There are many people in the modern Pagan communities whose work I admire, whose writings I find interesting or inspiring, and whose company I enjoy. There are others in the polytheist communities that I share these admirations for, but that I refer to as my co-religionists because our outlooks, practices, and approaches are so similar that they merit that distinction, since I view polytheism (and Paganisms generally speaking) as religions of practice.

However, there are those who not only share all of the above traits, but their experiences in at least one area of their religious lives is not only something that is held in common between us, but which is something that I've been able to shape in a direct fashion more than perhaps anything else I've done in the modern cultus of Antinous. That is the modern Antinoan Mysteries, as we have been celebrating them since 2004. A very small handful of individuals—by my count, eleven—have undergone this ritual of initiation, often under non-ideal circumstances for both the ones undergoing it as well as myself as the mystagogos. It has been an honor that this number of individuals has allowed me to be the midwife of an experience that is meant to deepen their own relationship and connection to Antinous, and to the community that is devoted to him. I am thankful to them, and to Antinous, for their presence in my life on a regular basis.

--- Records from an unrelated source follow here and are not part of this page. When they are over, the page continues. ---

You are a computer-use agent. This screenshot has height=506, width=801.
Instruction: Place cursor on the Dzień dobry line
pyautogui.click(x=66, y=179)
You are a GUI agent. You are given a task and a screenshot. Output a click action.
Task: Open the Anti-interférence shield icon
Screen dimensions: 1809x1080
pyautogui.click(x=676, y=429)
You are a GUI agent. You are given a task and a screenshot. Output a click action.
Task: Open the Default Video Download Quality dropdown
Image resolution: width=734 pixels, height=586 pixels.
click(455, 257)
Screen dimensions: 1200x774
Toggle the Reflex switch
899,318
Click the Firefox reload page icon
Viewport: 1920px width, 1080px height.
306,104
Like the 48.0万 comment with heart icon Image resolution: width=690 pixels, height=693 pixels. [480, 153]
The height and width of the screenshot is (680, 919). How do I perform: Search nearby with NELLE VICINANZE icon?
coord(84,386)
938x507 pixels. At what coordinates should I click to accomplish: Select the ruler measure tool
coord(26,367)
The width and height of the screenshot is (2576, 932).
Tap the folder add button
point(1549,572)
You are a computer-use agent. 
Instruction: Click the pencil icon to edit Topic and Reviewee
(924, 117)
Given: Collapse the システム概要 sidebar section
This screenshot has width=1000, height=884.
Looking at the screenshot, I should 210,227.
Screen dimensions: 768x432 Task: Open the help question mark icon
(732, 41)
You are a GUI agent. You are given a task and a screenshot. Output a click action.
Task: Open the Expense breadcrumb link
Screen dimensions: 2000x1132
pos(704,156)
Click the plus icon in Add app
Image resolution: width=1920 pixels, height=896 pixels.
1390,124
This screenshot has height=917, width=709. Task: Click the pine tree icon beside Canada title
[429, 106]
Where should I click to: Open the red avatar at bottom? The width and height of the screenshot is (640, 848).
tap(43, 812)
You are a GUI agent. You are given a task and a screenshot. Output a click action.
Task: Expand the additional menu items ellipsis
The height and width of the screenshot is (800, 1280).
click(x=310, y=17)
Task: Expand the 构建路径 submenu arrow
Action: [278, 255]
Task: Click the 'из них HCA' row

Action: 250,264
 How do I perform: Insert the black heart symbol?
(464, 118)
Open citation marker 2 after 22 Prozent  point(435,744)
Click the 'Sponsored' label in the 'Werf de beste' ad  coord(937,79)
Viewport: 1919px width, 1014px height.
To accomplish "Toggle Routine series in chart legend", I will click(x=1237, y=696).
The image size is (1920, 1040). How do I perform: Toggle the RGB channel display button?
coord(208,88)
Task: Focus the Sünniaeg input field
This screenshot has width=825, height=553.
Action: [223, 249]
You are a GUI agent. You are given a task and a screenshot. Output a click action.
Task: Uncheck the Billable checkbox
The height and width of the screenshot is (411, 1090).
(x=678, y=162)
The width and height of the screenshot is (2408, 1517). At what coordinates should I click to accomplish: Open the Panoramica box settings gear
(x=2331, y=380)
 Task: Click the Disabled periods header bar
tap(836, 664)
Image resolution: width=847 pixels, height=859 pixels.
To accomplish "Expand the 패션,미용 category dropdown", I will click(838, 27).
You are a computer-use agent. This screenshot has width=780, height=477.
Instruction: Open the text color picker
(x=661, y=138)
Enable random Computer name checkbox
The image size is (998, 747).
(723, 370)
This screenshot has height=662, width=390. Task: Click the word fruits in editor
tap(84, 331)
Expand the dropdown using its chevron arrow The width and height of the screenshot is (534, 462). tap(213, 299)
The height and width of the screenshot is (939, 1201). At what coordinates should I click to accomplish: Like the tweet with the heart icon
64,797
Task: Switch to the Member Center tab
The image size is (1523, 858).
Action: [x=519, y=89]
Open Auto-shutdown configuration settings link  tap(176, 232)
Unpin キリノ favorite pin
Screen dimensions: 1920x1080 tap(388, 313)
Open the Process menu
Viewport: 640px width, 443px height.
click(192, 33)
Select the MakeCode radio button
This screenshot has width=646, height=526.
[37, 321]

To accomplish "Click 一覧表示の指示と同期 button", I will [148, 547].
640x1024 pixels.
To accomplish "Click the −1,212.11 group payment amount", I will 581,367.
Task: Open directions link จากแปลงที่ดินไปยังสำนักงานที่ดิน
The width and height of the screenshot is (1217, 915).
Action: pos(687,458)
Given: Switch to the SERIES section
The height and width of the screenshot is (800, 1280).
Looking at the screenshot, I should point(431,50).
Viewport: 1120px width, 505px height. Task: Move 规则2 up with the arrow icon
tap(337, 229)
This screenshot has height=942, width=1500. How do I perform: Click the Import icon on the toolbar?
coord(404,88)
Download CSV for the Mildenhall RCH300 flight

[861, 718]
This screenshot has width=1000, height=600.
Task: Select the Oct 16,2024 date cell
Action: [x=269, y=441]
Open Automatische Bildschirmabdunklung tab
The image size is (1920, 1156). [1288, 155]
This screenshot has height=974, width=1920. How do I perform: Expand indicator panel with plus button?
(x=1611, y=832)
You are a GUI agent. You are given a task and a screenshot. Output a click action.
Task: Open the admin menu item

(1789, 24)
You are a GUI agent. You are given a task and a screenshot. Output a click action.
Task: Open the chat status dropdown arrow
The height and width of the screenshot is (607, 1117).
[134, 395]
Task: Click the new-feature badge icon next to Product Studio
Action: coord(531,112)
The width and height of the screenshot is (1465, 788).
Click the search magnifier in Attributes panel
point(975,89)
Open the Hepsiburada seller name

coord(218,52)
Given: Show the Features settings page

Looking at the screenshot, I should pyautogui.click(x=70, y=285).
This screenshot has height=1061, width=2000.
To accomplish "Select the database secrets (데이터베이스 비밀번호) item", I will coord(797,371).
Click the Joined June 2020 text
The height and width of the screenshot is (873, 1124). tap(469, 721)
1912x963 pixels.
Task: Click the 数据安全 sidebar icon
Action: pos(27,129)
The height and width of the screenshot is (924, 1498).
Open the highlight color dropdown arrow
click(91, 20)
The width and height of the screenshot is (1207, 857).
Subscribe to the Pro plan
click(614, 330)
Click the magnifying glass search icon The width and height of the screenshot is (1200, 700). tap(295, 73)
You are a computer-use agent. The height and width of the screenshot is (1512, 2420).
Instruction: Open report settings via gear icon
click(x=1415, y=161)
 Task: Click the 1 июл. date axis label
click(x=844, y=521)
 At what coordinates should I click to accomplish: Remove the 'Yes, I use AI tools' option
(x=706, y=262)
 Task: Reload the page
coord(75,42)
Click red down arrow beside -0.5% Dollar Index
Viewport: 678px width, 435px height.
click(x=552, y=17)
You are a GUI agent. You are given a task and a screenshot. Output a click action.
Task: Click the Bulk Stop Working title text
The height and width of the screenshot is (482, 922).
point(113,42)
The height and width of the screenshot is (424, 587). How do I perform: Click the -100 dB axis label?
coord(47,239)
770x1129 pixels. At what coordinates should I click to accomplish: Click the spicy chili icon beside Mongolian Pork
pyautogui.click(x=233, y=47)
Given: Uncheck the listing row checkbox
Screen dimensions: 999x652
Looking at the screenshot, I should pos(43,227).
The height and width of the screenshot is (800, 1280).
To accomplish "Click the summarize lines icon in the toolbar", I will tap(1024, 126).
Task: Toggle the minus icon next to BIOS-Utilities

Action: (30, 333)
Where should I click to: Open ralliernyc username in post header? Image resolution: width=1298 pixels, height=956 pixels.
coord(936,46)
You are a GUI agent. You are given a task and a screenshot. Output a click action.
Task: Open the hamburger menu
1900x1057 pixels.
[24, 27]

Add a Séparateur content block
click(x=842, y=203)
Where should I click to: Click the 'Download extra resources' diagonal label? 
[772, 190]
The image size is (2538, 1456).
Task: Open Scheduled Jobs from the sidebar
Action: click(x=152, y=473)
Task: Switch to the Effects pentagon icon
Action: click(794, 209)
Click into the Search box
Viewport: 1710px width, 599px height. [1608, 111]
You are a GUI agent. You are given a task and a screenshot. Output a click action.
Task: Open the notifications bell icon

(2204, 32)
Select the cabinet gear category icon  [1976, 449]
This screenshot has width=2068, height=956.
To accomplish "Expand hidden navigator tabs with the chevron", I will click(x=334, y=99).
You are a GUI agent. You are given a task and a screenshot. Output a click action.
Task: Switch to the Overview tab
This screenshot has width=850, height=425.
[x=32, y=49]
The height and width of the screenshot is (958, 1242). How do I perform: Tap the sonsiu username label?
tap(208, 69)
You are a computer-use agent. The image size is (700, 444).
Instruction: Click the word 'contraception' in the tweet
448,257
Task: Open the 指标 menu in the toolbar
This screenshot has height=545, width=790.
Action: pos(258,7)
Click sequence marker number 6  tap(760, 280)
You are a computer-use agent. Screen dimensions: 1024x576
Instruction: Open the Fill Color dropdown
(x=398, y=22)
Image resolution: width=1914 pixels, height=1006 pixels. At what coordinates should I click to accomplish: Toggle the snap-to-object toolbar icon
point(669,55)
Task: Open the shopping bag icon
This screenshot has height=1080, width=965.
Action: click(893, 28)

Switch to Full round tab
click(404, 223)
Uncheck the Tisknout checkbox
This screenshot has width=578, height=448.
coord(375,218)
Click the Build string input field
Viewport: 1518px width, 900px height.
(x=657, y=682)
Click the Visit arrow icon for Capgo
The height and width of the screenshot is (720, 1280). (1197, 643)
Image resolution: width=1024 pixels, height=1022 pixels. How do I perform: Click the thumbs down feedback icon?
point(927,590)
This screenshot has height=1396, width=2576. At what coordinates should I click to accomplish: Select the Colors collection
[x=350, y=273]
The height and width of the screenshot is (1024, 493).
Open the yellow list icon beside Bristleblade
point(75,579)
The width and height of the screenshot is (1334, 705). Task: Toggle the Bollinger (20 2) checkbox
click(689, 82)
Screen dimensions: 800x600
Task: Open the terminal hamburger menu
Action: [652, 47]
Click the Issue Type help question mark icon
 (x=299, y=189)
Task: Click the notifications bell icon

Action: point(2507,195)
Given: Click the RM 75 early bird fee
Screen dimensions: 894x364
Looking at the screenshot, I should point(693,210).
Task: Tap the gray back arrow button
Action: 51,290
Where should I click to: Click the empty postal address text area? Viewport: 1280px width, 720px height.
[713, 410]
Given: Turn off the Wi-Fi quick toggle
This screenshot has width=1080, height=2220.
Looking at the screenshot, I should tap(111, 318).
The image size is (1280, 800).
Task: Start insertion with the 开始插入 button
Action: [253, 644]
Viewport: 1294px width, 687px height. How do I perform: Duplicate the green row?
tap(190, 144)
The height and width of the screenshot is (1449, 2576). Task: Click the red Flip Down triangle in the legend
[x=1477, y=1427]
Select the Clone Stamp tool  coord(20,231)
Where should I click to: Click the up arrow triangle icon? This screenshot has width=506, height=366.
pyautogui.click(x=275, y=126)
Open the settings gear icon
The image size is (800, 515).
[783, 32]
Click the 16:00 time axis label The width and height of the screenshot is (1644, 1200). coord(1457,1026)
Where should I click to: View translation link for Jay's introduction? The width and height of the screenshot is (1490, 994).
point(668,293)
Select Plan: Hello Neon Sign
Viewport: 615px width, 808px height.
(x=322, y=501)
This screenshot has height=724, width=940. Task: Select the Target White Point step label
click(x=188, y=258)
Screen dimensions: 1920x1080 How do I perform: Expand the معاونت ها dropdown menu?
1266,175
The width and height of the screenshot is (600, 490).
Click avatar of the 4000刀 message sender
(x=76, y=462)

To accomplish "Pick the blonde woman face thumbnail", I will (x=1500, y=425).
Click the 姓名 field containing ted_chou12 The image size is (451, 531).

It isn't easy, on the best of days, re-building a cultus to a late antique super-syncretistic deity who was a deified mortal, but these individuals have contributed tremendously to that effort in a beautiful diversity of ways, and I am grateful for each of them.

I cannot mention the Mystai of Antinous, however, without also mentioning another group, without whom the Mystai would not be what they are today. It is a group that we rapidly came up with a somewhat silly name for, and yet they are incredibly essential. In some ways, I'm even more grateful to them in many respects than I am for the Mystai themselves. This is a group that we call the "Assistai," because they are non-initiates who have decided to forego the possibility of ever undergoing initiation into these Mysteries in order to help others be able to undergo them. They also are essential in helping me to make the Mysteries of Antinous possible at all in a variety of manners.

If modern Antinoan devotion has anything like a bodhisattva, then it is the individuals amongst the Assistai who, by the nature of their roles and commitments, embody that ideal. Some of them have served in this role on multiple occasions and in multiple locations; some of them have only done it once (and likely only will have done it that single time) because the celebration of the Antinoan Mysteries in question took place in a location somewhat remote (e.g. Bonn, Germany; San Jose, CA; Portland, OR) from my usual bases of operations in western Washington and the greater Seattle area. We had originally viewed the Assistai as a kind of stop-gap measure, to assist with the Antinoan Mysteries until such a time as there would be enough Mystai to fulfill all the necessary roles. While that may yet occur on some occasion in the future, it has not yet, and so I envision that the Assistai will be a continued, welcome, and most appreciated group of individuals for the foreseeable future with this practice.

The third group for which I'm very thankful is another one who shares a ritual bond with me and with the Ekklesía Antínoou through the rite known as Communalia. These are, in essence, the "tribal allies" that we have made over the years, and others that we intend to make in the near future but with whom we have not yet solemnized our vows, and I mean that quite literally. As I mused with one of the leaders of one such group several months back, it is like a marriage of sorts between groups, and an agreement that we would "share our underworlds" with them to a degree—not that such is our only duty to one another, but that it is one aspect of what ends up happening. This is why we solemnize our vows in the Communalia ritual over pomegranates or pomegranate juice, which is connected not only to the myth of Hades and Persephone, but also to Hera, one of the goddesses of marriage. I'm grateful to have shared this ritual with Hrafnar, Come As You Are Coven, AMHA, Sharanya, and House Thyrsatrae, and I look forward to doing so in the near future with the Circle of Dionysos and Neos Alexandria, as well as other groups.